Copy out the piece on Lars von Trier's film "Antichrist" from "If you go to" up to and including "over the place.", and switch "gallons" to "buckets".

**Excerpted passage**
········
Writer-director Lars von Trier clearly likes to push emotional buttons almost as much as he loves to make films.
For more than a decade now, he has managed to keep “shocking” movie critics and arthouse audiences in a pop cultural scene where you would think everyone has long since been shocked-out.
Hard core porn is popping up everywhere you look. Do a Google image search for almost any famous personality — with the “safe” function off, of course — and the chances are pretty good that you will see something XXX-rated or, as the Internet kids would say, NSFW (Not Safe For Work).
If you go to see an R-rated horror picture, the chances are pretty good that you will see extended torture sequences with limbs being lopped off right and left and gallons of blood spilling all over the place.
So, how is it that so many seasoned reviewers and New York Film Festival-goers professed shock at the sexual and violent material in von Trier’s latest provocation, “Antichrist”?
Yes, a sheltered, computer-less, elderly person living in Middle America would probably have a coronary if he or she accidentally wandered into a theater showing this explicitly sexual and violent tale of a couple tearing each other apart (figuratively and literally) in the wake of their only child’s accidental death.
The movie has stirred up tremendous controversy and the explicit content has caused a severely curtailed U.S. release. (In Southern Connecticut, the sole theatrical booking so far has been at the Bow Tie Criterion in New Haven.)
········
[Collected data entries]
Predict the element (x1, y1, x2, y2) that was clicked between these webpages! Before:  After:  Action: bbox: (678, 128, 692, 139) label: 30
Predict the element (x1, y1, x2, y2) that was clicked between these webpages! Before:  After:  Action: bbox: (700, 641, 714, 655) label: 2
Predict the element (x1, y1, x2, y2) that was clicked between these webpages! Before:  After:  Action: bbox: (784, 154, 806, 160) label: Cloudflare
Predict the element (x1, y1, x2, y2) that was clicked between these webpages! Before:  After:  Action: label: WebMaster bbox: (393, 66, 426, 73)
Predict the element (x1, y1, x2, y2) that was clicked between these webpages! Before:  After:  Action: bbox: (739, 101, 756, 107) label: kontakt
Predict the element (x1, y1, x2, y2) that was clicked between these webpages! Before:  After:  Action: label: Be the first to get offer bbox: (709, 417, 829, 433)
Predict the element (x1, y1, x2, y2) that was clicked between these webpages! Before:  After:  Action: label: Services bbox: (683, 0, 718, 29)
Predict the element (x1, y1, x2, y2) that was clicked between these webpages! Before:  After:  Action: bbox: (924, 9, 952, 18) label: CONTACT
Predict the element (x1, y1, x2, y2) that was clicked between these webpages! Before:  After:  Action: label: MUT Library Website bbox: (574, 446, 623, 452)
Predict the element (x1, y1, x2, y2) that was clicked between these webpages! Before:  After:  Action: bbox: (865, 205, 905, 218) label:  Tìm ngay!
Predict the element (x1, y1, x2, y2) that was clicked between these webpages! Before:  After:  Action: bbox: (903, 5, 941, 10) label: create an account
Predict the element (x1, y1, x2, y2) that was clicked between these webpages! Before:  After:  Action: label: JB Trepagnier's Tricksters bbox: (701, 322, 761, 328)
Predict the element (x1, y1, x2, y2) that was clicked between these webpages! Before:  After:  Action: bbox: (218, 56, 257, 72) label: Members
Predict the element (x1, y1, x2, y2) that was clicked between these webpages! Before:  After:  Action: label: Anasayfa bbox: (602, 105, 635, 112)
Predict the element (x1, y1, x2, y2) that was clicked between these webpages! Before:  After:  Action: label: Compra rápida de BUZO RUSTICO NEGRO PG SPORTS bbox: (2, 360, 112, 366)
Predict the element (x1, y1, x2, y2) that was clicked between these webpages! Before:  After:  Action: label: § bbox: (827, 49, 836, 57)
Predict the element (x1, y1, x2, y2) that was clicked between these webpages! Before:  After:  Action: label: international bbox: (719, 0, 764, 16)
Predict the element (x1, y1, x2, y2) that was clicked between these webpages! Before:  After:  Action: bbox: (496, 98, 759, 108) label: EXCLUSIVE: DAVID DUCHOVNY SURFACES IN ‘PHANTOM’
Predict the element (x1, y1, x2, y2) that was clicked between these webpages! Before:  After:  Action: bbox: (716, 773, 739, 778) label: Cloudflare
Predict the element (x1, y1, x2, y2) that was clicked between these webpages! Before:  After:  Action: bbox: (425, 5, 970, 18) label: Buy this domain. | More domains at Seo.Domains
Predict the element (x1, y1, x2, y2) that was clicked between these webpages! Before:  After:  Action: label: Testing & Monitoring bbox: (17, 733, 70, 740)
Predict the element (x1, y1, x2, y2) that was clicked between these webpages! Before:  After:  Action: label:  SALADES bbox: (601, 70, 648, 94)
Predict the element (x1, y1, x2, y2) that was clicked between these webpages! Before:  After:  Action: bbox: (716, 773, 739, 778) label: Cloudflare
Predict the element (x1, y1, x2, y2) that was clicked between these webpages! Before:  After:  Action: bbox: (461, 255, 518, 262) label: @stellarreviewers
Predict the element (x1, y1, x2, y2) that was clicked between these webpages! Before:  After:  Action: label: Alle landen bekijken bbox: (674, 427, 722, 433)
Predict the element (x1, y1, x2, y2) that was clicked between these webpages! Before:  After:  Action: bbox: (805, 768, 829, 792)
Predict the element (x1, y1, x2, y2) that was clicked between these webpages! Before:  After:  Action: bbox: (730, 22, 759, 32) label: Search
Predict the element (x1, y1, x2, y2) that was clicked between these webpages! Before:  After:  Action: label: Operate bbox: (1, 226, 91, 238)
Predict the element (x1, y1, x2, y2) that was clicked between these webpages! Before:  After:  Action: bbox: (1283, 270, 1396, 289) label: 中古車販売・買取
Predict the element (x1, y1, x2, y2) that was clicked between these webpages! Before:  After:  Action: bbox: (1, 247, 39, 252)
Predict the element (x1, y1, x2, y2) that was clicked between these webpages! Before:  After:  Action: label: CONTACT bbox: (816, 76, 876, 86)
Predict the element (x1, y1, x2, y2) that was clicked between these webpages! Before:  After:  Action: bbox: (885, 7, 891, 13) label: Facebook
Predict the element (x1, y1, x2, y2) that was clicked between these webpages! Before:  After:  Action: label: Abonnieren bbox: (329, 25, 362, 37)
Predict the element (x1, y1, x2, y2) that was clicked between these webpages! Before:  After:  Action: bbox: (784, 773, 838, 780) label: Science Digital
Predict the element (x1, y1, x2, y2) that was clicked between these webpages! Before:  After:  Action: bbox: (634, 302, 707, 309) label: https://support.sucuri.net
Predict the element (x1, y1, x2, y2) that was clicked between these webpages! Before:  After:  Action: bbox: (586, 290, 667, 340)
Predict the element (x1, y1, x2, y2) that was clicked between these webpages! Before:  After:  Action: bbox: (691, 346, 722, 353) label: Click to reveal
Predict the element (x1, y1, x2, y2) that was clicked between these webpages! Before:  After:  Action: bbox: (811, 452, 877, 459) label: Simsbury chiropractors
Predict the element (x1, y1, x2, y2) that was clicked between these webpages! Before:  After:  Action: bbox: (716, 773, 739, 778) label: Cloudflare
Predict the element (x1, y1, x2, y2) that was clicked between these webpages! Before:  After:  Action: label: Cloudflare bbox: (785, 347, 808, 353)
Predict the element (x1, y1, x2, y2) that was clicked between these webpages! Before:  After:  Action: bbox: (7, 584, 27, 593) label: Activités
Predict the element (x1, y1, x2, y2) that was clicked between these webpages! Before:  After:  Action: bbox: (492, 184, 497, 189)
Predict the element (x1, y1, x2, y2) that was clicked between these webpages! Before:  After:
········
**Solution for this problem**
If you go to see an R-rated horror picture, the chances are pretty good that you will see extended torture sequences with limbs being lopped off right and left and buckets of blood spilling all over the place.